Quali sono le caratteristiche dell'arredamento etnico
Fino a qualche anno fa l'arredamento etnico era scelto dagli appassionati di viaggi e di altre culture, mentre al giorno d'oggi sta diventando sempre più in voga. In questo modo si fondono tradizioni ed elementi provenienti da paesi esotici, in particolare dell'Asia e dell’Africa. Il risultato è un ambiente decorato in maniera unica e accattivante. Molto spesso l'arredamento etnico consiste nell'accostare mobili e accessori esotici ad altri in stile moderno: le stanze risultano così veramente originali, calde e accoglienti. Inoltre non bisogna dimenticare l'uso sapiente del colore per creare suggestioni davvero evocative. La crescente diffusione di questo stile di interior design è dovuto anche al fatto che il prezzo di mobili e accessori provenienti da Paesi africani e asiatici è diventato accessibile. Infatti una volta erano pezzi unici difficilmente reperibili, anche per lo stato dei collegamenti.

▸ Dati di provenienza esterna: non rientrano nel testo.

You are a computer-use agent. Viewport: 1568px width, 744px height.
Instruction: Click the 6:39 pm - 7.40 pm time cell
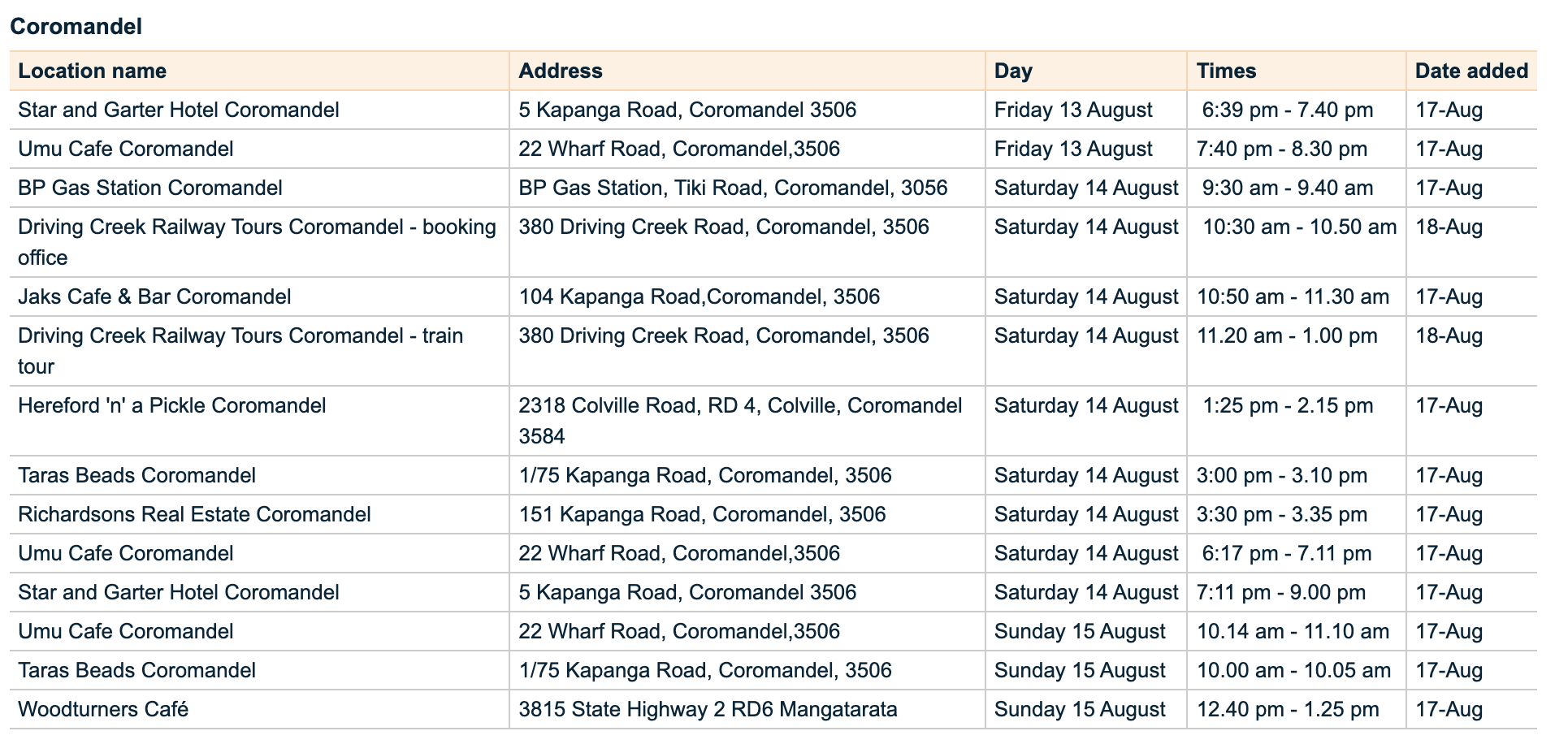[1288, 110]
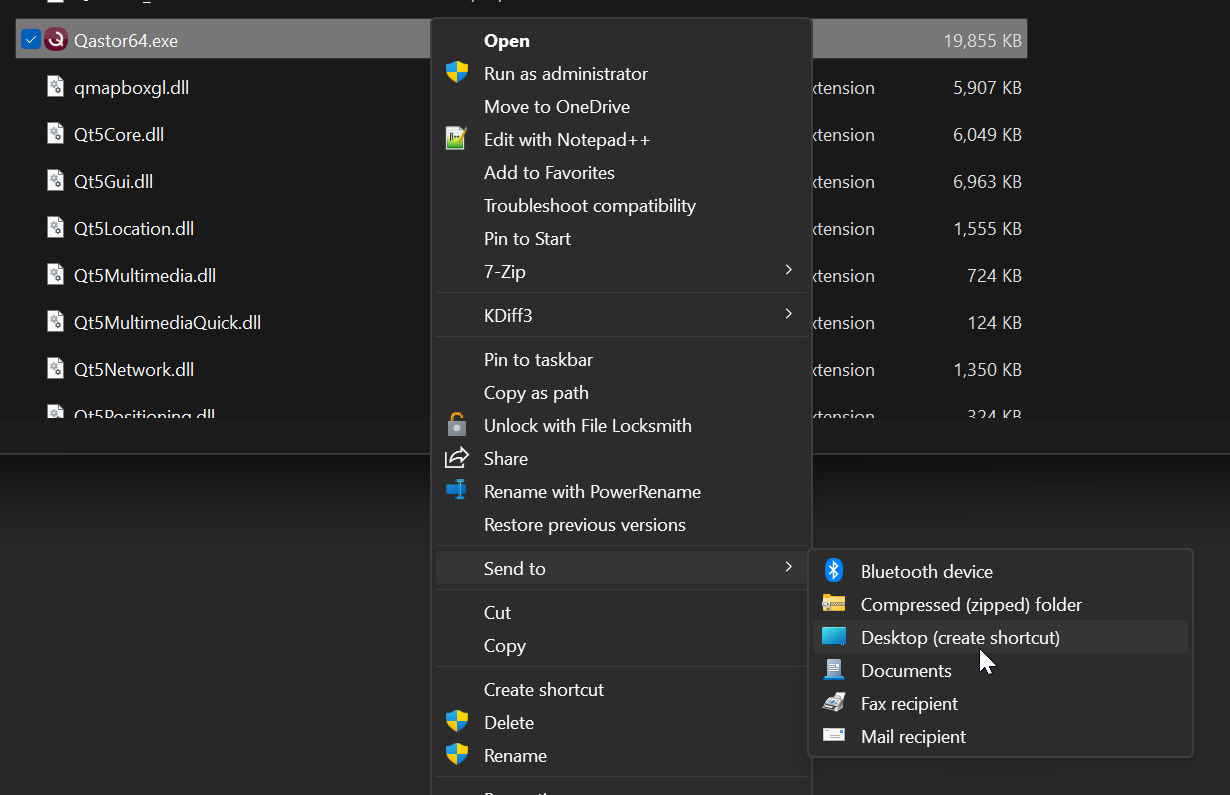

Come scegliere i pezzi per un arredamento etnico
Al giorno d'ogggi i mobili e i complementi per un arredamento etnico hanno prezzi più accessibili al pubblico: per questo motivo è sempre più facile trovarli nelle abitazioni. Possono essere un semplice decoro oppure determinare lo stile di stanze intere. Molto spesso un arredamento etnico si basa su pezzi d'artigianato e accessori assolutamente unici e originali. In questo modo si può personalizzare a piacere la propria casa, ottenendo risultati di notevole gusto e che si distinguono nettamente da tutti gli altri. In alternativa è possibile inserire soltanto uno o due pezzi etnici nel proprio arredamento, optando per soluzioni che si armonizzino perfettamente con il preesistente contesto classico oppure moderno. A seconda delle proprie esigenze si può inserire un portacandele intarsiato, una testata ricoperta di stoffa batik oppure un mobile di legno indonesiano o africano.

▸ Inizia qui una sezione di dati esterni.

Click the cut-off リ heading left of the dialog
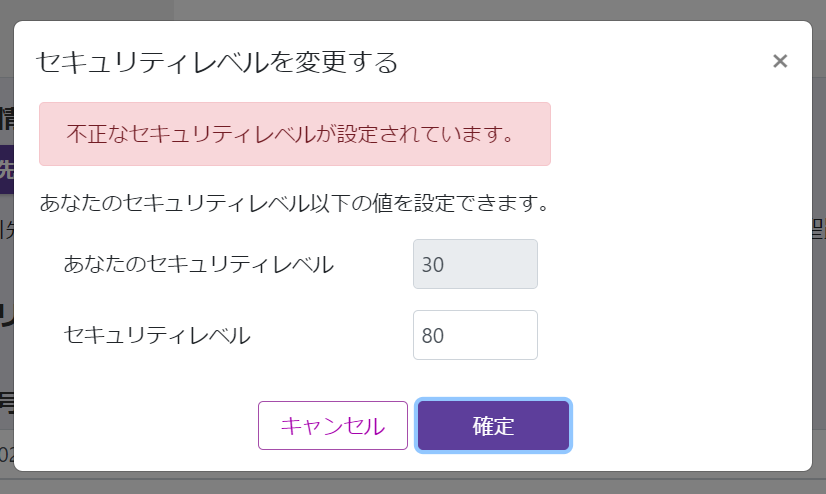click(6, 314)
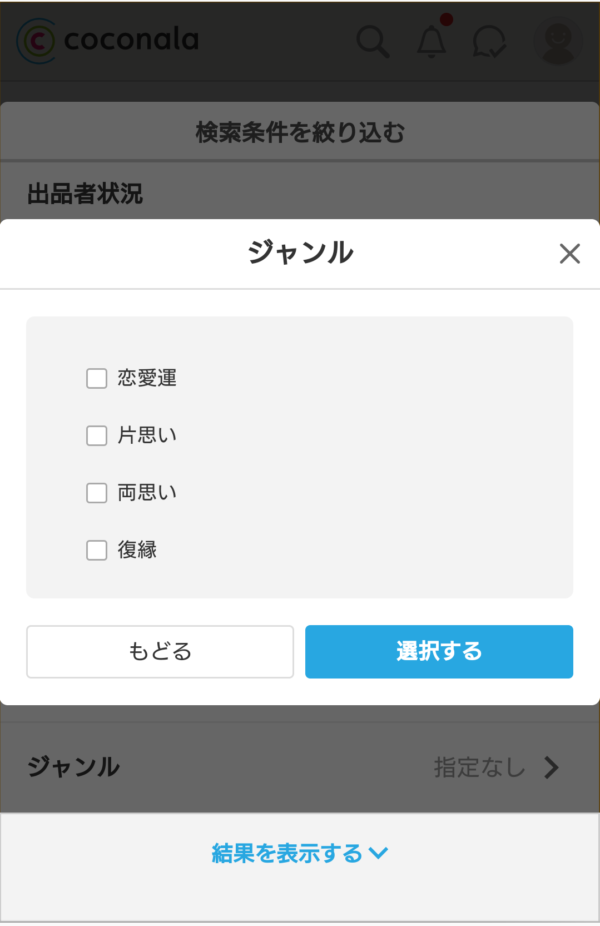The image size is (600, 926).
Task: Check the 片思い checkbox
Action: (96, 436)
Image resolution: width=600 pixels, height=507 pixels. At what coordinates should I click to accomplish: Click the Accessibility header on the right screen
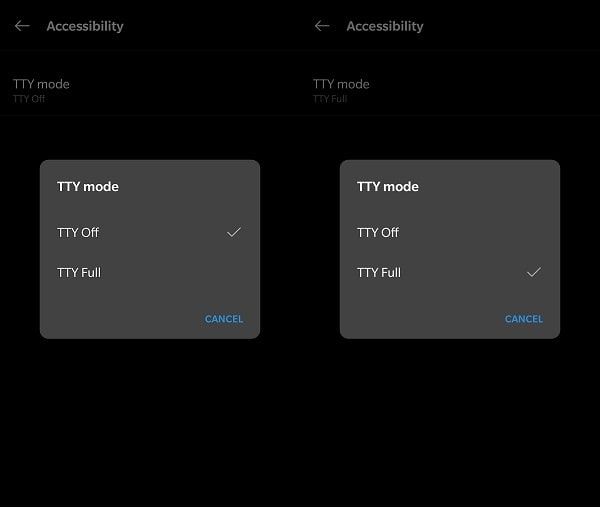pyautogui.click(x=385, y=26)
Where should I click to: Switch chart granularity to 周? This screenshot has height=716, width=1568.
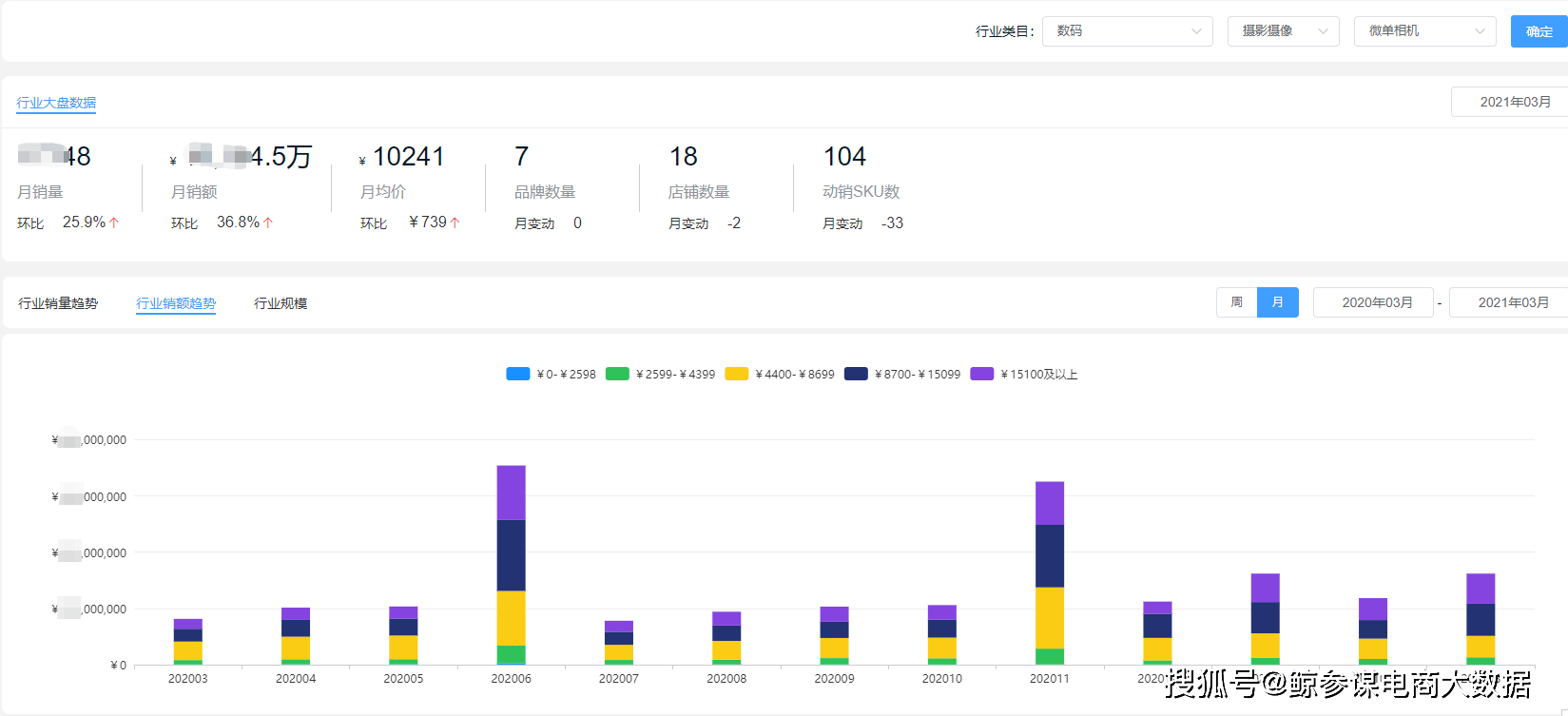(x=1236, y=302)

Quali sono le caratteristiche dei mobili africani
Esistono tante soluzioni diverse che si possono mettere in pratica per realizzare un arredamento etnico. Si scelgono gli accostamenti in base ai propri gusti personali, allo spazio a disposizione e al risultato finale che si vuole ottenere. Innanzitutto è bene valutare qual è il paese di provenienza dei mobili perché i pezzi si caratterizzano per uno stile diverso. Ad esempio l’arredamento etnico cinese si basa su armadi-credenze, grandi sedie decorate e paraventi in seta intarsiati e ricamati. Qualunque sia lo stile dell'arredamento etnico in genere i mobili sono quasi sempre realizzati in legno, anche se ovviamente cambiano le essenze locali utilizzate. Per gli arredi africani sono molto apprezzati l'ebano, l’huali (essenza di colore rosso striato leggermente di scuro) e lo jumo, legno facilmente lavorabile dalle tonalità chiare. Inoltre bisogna tenere a mente che i motivi decorativi possono variare all'interno dello stesso continente in base al singolo paese di provenienza.
Le caratteristiche dello stile orientale
Tra le essenze utilizzate per un arredamento etnico in stile orientale si ricorda il jichimu, che consente di avere mobili eleganti dalle bellissime venature marroni. Molto più raro è lo zitan, legno dell'Indocina e le cui superfici presentano sfumature nere e viola e sembrano laccate. Il songmu, invece, assomiglia all'ebano e lo shaanxi al mogano: entrambi sono ideali per realizzare armadi robusti, duraturi e resistenti. In genere i mobili per l'arredamento etnico non necessitano di trattamenti e interventi di manutenzione particolari. Inoltre gli eventuali segni di usura ne accentuano il fascino. Lo stile etnico africano è inconfondibile e si basa su colori vivaci, forme semplici e lineari e per l'utilizzo in particolare del legno come materiale. Molto apprezzati sono le sedie e i tavolini bassi in legno scuro, perfettamente inseribili all'interno di stanze classiche e moderne. Invece nello stile orientale compare frequentemente la raffigurazione del Buddha, soprattutto per soluzioni ispirate alla cultura del Tibet, della Cina, della Birmania e del Giappone.